Output the data in full. Keep every entry exactly as written.

Start of Exercise materials

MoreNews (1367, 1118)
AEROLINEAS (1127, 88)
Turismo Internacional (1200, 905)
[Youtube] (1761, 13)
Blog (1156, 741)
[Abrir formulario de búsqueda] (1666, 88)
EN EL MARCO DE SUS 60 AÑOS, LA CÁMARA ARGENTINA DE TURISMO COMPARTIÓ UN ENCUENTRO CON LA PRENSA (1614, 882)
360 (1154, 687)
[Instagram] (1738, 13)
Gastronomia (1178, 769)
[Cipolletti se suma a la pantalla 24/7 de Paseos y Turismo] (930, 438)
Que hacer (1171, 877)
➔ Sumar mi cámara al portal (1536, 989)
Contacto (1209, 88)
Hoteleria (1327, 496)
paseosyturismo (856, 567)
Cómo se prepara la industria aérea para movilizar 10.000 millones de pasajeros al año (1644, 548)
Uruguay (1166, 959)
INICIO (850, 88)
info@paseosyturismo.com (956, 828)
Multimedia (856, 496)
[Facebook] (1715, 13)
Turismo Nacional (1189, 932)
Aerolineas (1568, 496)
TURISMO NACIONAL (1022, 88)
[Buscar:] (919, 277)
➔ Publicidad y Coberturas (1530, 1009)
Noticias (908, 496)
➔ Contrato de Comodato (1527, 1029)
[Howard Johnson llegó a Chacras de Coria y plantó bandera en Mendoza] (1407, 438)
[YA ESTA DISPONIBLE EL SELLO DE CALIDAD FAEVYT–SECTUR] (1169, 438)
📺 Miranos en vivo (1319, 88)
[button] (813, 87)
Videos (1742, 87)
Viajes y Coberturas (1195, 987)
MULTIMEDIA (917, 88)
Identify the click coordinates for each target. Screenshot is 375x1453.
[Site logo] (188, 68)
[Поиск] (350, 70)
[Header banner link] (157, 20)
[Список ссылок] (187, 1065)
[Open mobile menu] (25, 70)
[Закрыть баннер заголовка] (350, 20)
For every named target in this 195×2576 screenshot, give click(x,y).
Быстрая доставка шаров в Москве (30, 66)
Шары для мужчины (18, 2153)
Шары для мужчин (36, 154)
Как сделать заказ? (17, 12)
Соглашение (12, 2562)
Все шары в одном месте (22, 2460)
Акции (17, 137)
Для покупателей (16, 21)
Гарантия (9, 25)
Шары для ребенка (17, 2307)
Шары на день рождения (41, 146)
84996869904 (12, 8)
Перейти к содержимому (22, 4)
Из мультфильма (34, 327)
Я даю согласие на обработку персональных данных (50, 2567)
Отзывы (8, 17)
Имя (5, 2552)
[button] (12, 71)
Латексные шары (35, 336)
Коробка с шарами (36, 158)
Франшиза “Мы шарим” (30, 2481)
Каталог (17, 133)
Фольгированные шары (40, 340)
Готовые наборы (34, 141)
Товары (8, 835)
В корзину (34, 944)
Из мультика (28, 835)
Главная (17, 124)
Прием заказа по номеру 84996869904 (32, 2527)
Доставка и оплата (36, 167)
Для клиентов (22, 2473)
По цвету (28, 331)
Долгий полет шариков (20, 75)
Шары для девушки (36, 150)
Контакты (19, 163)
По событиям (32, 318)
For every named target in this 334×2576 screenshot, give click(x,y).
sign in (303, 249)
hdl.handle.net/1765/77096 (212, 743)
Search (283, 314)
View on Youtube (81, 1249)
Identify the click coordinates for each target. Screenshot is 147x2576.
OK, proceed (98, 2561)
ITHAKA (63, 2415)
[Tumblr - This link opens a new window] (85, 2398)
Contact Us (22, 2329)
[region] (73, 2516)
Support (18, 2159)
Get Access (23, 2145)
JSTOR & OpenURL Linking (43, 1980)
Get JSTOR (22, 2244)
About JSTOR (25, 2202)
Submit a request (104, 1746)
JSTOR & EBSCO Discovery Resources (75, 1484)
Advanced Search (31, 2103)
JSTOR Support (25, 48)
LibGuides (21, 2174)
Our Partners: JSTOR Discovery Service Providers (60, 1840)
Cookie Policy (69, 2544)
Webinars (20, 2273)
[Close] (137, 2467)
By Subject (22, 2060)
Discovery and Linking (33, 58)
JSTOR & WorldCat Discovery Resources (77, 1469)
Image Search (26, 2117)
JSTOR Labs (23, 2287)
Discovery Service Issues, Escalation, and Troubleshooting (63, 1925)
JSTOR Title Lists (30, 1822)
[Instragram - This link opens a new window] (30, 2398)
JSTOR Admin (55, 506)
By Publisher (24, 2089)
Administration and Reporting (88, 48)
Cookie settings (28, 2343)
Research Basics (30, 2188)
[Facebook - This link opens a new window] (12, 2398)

End of Exercise materials

- _Exercise output_
MoreNews (1367, 1118)
AEROLINEAS (1127, 88)
Turismo Internacional (1200, 905)
[Youtube] (1761, 13)
Blog (1156, 741)
[Abrir formulario de búsqueda] (1666, 88)
EN EL MARCO DE SUS 60 AÑOS, LA CÁMARA ARGENTINA DE TURISMO COMPARTIÓ UN ENCUENTRO CON LA PRENSA (1614, 882)
360 (1154, 687)
[Instagram] (1738, 13)
Gastronomia (1178, 769)
[Cipolletti se suma a la pantalla 24/7 de Paseos y Turismo] (930, 438)
Que hacer (1171, 877)
➔ Sumar mi cámara al portal (1536, 989)
Contacto (1209, 88)
Hoteleria (1327, 496)
paseosyturismo (856, 567)
Cómo se prepara la industria aérea para movilizar 10.000 millones de pasajeros al año (1644, 548)
Uruguay (1166, 959)
INICIO (850, 88)
info@paseosyturismo.com (956, 828)
Multimedia (856, 496)
[Facebook] (1715, 13)
Turismo Nacional (1189, 932)
Aerolineas (1568, 496)
TURISMO NACIONAL (1022, 88)
[Buscar:] (919, 277)
➔ Publicidad y Coberturas (1530, 1009)
Noticias (908, 496)
➔ Contrato de Comodato (1527, 1029)
[Howard Johnson llegó a Chacras de Coria y plantó bandera en Mendoza] (1407, 438)
[YA ESTA DISPONIBLE EL SELLO DE CALIDAD FAEVYT–SECTUR] (1169, 438)
📺 Miranos en vivo (1319, 88)
[button] (813, 87)
Videos (1742, 87)
Viajes y Coberturas (1195, 987)
MULTIMEDIA (917, 88)
Identify the click coordinates for each target. Screenshot is 375x1453.
[Site logo] (188, 68)
[Поиск] (350, 70)
[Header banner link] (157, 20)
[Список ссылок] (187, 1065)
[Open mobile menu] (25, 70)
[Закрыть баннер заголовка] (350, 20)
For every named target in this 195×2576 screenshot, give click(x,y).
Быстрая доставка шаров в Москве (30, 66)
Шары для мужчины (18, 2153)
Шары для мужчин (36, 154)
Как сделать заказ? (17, 12)
Соглашение (12, 2562)
Все шары в одном месте (22, 2460)
Акции (17, 137)
Для покупателей (16, 21)
Гарантия (9, 25)
Шары для ребенка (17, 2307)
Шары на день рождения (41, 146)
84996869904 (12, 8)
Перейти к содержимому (22, 4)
Из мультфильма (34, 327)
Я даю согласие на обработку персональных данных (50, 2567)
Отзывы (8, 17)
Имя (5, 2552)
[button] (12, 71)
Латексные шары (35, 336)
Коробка с шарами (36, 158)
Франшиза “Мы шарим” (30, 2481)
Каталог (17, 133)
Фольгированные шары (40, 340)
Готовые наборы (34, 141)
Товары (8, 835)
В корзину (34, 944)
Из мультика (28, 835)
Главная (17, 124)
Прием заказа по номеру 84996869904 (32, 2527)
Доставка и оплата (36, 167)
Для клиентов (22, 2473)
По цвету (28, 331)
Долгий полет шариков (20, 75)
Шары для девушки (36, 150)
Контакты (19, 163)
По событиям (32, 318)
For every named target in this 334×2576 screenshot, give click(x,y).
sign in (303, 249)
hdl.handle.net/1765/77096 (212, 743)
Search (283, 314)
View on Youtube (81, 1249)
Identify the click coordinates for each target. Screenshot is 147x2576.
OK, proceed (98, 2561)
ITHAKA (63, 2415)
[Tumblr - This link opens a new window] (85, 2398)
Contact Us (22, 2329)
[region] (73, 2516)
Support (18, 2159)
Get Access (23, 2145)
JSTOR & OpenURL Linking (43, 1980)
Get JSTOR (22, 2244)
About JSTOR (25, 2202)
Submit a request (104, 1746)
JSTOR & EBSCO Discovery Resources (75, 1484)
Advanced Search (31, 2103)
JSTOR Support (25, 48)
LibGuides (21, 2174)
Our Partners: JSTOR Discovery Service Providers (60, 1840)
Cookie Policy (69, 2544)
Webinars (20, 2273)
[Close] (137, 2467)
By Subject (22, 2060)
Discovery and Linking (33, 58)
JSTOR & WorldCat Discovery Resources (77, 1469)
Image Search (26, 2117)
JSTOR Labs (23, 2287)
Discovery Service Issues, Escalation, and Troubleshooting (63, 1925)
JSTOR Title Lists (30, 1822)
[Instragram - This link opens a new window] (30, 2398)
JSTOR Admin (55, 506)
By Publisher (24, 2089)
Administration and Reporting (88, 48)
Cookie settings (28, 2343)
Research Basics (30, 2188)
[Facebook - This link opens a new window] (12, 2398)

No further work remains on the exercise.